妊婦さんは湿布を貼ってはいけないの?
妊娠経過とともにおなかが大きくなり、重心もズレてくることや、リラキシンというホルモンの影響で骨盤周囲が緩むことなどから、腰痛を訴える妊婦さんは少なからずいらっしゃいます。
軽々に内服薬(痛みどめ)に手を出す妊婦さんはまずないでしょうが、「湿布や塗り薬(=外用薬)だったら大丈夫かな?」と、思ってしまう妊婦さんは居るかもしれませんね。
でもね、モノや時期によっては、絶対禁忌ということもあるのです。
SOLANINが若かりし頃(つまり大昔)に勤務中に産婦人科ドクターから教えて頂いた話があります。
「妊娠中期以降(後期だったかも?)非ステロイド系消炎鎮痛薬の「インダシン®」を妊婦さんに投与すると、おなかの赤ちゃんの腎臓にダメージを与えたり、動脈管が早期に閉鎖してしまい胎児死亡という症例があったので、そのリスクを回避するために、「インダシン®」を投与しちゃいけない。」という内容でしたが・・・あれは確か外用薬としてではなく内服薬としてだったと記憶しています。
閑話休題。
ここ最近の話ですが、非ステロイド系消炎鎮痛薬の外用薬を使用した妊婦さんに同様の症例報告があったので、産婦人科ドクターは、妊婦さんから腰痛の訴えがあっても、おいそれとは湿布を処方されることはなくなりました。
あっ、もちろん、湿布と申しましても、すべての湿布がNGとゆうわけではありませんよ。
所謂、市販薬でいうところの第1種医薬品(店頭購入の医薬品で、薬剤師さんの説明を受けないと購入できないお薬=薬剤師さんが不在時は販売してもらえないお薬。)がNGなのは特別に説明しなくても即ご理解いただけると思いますが、第2種医薬品であっても、効き目の強いタイプの外用薬がそれに該当しますので注意が必要だとゆうことです。
市販薬としての商品名を挙げると、「ジクロテクト®」「ボルタレンAC®」「フェイタスZ®」などですな。

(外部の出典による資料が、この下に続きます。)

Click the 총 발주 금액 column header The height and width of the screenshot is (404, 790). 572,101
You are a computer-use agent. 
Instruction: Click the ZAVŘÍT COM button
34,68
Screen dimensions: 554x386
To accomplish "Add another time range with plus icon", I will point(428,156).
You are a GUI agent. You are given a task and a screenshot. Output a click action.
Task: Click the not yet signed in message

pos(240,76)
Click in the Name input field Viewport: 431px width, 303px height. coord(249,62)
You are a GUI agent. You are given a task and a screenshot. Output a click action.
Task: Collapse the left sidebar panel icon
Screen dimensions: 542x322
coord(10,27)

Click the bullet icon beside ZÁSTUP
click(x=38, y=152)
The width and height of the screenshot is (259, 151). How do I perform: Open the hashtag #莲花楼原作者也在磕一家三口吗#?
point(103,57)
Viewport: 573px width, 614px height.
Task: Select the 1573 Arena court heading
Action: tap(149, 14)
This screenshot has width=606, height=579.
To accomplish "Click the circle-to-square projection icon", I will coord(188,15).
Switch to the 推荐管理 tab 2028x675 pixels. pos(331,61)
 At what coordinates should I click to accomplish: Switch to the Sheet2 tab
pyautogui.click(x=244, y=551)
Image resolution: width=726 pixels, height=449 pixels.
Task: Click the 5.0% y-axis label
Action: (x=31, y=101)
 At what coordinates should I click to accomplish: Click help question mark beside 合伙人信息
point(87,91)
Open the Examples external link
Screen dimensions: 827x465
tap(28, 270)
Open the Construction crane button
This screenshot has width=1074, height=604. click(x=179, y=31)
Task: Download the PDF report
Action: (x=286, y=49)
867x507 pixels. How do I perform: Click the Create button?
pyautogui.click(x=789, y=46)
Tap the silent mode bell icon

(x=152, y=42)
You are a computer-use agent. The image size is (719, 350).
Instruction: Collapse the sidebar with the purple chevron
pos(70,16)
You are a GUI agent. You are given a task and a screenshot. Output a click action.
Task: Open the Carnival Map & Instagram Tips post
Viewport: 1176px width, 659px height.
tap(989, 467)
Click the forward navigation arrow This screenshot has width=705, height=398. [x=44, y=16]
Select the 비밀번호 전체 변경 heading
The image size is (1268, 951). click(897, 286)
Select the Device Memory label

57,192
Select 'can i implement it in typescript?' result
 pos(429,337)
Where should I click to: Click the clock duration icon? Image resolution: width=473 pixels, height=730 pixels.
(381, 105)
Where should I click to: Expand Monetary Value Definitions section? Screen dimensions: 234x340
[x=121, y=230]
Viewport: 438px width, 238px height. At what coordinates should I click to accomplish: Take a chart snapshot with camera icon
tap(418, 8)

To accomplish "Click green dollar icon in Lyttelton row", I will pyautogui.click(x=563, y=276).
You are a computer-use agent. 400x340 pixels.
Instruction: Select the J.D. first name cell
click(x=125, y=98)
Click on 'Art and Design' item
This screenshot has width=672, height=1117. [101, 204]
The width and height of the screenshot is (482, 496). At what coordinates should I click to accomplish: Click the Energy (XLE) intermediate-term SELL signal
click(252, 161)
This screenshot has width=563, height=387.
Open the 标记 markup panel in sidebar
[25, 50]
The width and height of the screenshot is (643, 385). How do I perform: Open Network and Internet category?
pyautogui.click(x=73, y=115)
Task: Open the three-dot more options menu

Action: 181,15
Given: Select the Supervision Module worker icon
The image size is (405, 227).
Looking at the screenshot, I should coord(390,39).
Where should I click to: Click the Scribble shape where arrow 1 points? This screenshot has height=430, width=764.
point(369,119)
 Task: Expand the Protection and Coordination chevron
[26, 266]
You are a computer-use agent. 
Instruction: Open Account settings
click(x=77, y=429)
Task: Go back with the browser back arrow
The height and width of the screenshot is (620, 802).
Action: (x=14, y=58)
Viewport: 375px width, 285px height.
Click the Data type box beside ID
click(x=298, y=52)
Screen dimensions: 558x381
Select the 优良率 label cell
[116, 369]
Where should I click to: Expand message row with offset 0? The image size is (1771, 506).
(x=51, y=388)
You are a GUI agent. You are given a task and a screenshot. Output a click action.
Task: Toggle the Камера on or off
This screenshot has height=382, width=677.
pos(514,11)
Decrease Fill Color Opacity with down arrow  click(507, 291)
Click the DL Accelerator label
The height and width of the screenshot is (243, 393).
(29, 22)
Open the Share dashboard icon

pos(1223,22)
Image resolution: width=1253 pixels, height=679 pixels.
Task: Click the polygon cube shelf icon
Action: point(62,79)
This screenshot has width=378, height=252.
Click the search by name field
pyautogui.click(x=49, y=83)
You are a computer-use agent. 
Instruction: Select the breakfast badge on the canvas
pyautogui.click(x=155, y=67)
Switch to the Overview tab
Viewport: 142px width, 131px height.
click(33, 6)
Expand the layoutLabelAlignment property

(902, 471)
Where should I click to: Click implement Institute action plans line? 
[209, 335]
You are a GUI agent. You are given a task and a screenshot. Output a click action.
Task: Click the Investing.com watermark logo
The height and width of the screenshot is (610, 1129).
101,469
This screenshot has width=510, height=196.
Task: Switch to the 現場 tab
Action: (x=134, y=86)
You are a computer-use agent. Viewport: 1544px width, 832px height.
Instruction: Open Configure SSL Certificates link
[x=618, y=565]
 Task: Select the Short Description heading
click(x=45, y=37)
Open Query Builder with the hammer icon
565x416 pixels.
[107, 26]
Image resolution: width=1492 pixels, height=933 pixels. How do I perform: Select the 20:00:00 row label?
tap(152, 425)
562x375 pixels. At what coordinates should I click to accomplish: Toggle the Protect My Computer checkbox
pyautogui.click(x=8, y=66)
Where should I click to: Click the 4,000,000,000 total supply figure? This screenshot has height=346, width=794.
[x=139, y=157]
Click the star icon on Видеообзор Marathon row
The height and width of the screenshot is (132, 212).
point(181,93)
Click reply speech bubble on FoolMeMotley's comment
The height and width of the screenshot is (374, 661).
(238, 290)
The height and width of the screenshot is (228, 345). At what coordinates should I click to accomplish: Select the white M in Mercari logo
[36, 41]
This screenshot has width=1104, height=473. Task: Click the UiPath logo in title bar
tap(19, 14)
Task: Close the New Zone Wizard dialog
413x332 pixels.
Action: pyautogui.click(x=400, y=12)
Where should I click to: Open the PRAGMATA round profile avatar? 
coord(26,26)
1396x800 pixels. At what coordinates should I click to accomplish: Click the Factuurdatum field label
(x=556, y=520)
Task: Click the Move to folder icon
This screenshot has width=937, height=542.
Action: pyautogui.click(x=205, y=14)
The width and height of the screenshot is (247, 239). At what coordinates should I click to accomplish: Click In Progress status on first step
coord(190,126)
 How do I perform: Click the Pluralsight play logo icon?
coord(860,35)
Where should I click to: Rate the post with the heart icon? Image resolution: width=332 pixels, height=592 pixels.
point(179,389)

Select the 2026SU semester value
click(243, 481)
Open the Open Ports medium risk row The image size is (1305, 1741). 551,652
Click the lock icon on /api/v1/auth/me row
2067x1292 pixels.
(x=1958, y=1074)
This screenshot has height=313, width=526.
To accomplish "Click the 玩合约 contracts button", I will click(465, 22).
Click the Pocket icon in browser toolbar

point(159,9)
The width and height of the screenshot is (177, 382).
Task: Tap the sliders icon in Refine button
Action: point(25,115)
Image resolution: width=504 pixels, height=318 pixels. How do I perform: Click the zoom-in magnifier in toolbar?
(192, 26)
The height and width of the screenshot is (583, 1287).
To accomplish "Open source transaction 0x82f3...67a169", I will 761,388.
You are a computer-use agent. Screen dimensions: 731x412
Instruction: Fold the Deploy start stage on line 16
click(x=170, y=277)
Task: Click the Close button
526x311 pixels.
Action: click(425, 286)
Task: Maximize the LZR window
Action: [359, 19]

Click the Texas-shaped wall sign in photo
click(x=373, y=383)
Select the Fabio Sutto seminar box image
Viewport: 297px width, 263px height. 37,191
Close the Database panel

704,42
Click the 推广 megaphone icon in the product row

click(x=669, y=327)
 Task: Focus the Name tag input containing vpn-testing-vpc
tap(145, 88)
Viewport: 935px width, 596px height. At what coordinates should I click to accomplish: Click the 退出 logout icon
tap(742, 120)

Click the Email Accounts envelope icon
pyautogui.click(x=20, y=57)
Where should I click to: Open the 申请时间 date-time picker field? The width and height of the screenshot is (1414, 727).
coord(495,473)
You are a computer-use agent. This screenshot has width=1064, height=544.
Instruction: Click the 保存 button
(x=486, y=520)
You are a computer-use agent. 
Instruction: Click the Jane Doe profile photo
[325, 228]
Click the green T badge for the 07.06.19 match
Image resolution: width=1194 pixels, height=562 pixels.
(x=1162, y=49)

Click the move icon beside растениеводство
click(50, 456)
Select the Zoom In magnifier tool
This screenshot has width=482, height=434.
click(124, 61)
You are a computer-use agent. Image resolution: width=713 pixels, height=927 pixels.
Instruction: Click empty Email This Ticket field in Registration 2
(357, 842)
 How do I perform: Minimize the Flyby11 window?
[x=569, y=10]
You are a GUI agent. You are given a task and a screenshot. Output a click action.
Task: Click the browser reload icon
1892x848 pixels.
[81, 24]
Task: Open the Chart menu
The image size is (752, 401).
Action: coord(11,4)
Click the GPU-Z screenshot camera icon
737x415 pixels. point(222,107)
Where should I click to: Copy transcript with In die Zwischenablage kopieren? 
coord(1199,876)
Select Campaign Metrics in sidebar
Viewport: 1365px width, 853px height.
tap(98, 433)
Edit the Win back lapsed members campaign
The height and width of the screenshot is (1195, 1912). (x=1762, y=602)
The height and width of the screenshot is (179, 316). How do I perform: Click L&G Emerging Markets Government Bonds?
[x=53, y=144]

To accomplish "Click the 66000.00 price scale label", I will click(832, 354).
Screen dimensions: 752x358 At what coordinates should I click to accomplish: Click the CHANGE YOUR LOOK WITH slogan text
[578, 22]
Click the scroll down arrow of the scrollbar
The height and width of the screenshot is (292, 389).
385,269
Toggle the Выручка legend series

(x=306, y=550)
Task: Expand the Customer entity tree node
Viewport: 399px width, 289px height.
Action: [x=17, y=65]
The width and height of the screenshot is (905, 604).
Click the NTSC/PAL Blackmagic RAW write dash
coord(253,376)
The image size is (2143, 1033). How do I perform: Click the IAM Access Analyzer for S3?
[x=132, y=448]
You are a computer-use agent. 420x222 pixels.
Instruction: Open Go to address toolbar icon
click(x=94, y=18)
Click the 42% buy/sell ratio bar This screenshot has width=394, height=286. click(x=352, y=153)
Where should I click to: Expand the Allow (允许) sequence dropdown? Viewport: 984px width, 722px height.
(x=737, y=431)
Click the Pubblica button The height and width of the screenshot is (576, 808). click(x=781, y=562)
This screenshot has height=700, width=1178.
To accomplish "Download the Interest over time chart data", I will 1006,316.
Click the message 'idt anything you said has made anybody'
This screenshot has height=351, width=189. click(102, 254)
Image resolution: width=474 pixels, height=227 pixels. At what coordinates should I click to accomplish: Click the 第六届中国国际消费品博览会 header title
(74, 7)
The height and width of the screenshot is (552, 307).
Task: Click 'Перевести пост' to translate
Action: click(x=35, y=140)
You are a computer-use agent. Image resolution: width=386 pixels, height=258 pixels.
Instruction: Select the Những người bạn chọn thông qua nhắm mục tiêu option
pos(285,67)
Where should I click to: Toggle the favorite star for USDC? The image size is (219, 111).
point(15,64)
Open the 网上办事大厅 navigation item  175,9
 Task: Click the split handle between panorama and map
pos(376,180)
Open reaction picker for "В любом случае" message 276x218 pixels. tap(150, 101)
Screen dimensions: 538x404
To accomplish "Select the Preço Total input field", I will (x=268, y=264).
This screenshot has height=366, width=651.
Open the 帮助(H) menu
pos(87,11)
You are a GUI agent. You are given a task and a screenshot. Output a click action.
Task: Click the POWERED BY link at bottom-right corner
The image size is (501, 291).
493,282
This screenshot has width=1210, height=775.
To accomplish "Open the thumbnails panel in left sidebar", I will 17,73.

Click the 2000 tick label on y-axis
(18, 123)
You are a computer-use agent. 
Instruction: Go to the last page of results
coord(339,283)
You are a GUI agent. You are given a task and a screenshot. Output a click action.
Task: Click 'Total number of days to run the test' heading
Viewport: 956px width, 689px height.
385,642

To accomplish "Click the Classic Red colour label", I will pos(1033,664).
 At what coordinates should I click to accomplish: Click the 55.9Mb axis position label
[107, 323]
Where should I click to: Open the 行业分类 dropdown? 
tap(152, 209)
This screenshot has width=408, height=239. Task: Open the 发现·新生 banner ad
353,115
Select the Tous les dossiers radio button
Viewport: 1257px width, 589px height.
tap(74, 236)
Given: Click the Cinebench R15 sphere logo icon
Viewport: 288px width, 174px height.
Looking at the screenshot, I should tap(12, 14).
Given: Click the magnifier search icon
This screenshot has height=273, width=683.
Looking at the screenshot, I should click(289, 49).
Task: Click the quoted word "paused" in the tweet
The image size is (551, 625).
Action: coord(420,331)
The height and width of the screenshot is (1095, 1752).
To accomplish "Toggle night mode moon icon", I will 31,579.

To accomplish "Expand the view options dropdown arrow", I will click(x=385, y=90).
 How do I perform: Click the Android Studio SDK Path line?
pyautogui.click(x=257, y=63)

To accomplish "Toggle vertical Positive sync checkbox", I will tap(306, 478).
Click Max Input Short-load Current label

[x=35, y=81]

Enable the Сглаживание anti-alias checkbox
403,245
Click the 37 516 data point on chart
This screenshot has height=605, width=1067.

病院で処方されることのあるお薬の商品名としては、「モーラス®テープ」「エパテック®ゲル」「ミルタックス®ハップ」などですな。
「ロキソニン®テープ」は?
う~ん。
今のところ、おなかの赤ちゃんの動脈管云々の報告はないですが、「治療上の有益性が危険性を上回ると判断される場合にのみ使用すること。」とのことですから、積極的に使うべきではないと思いますね。
喘息持ちの妊婦さんは症状悪化の恐れがあるので、ハナから使えませんし。
それ以外の第3種医薬品の湿布であれば、産婦人科ドクターの処方をしていただかなくても普通に店頭で購入できますし、それらは妊娠中使用禁忌の記載もないのでOKとなります。
妊娠中の腰痛は、トコちゃんベルトを適切な位置に装着すれば、とてもラクになりますし、産後も使用できるものなので、SOLANIN的には腰痛時の対処の第1選択は湿布じゃなくてトコちゃんベルトだと思いますね。
動脈管云々のリスクが無いから安心ですし。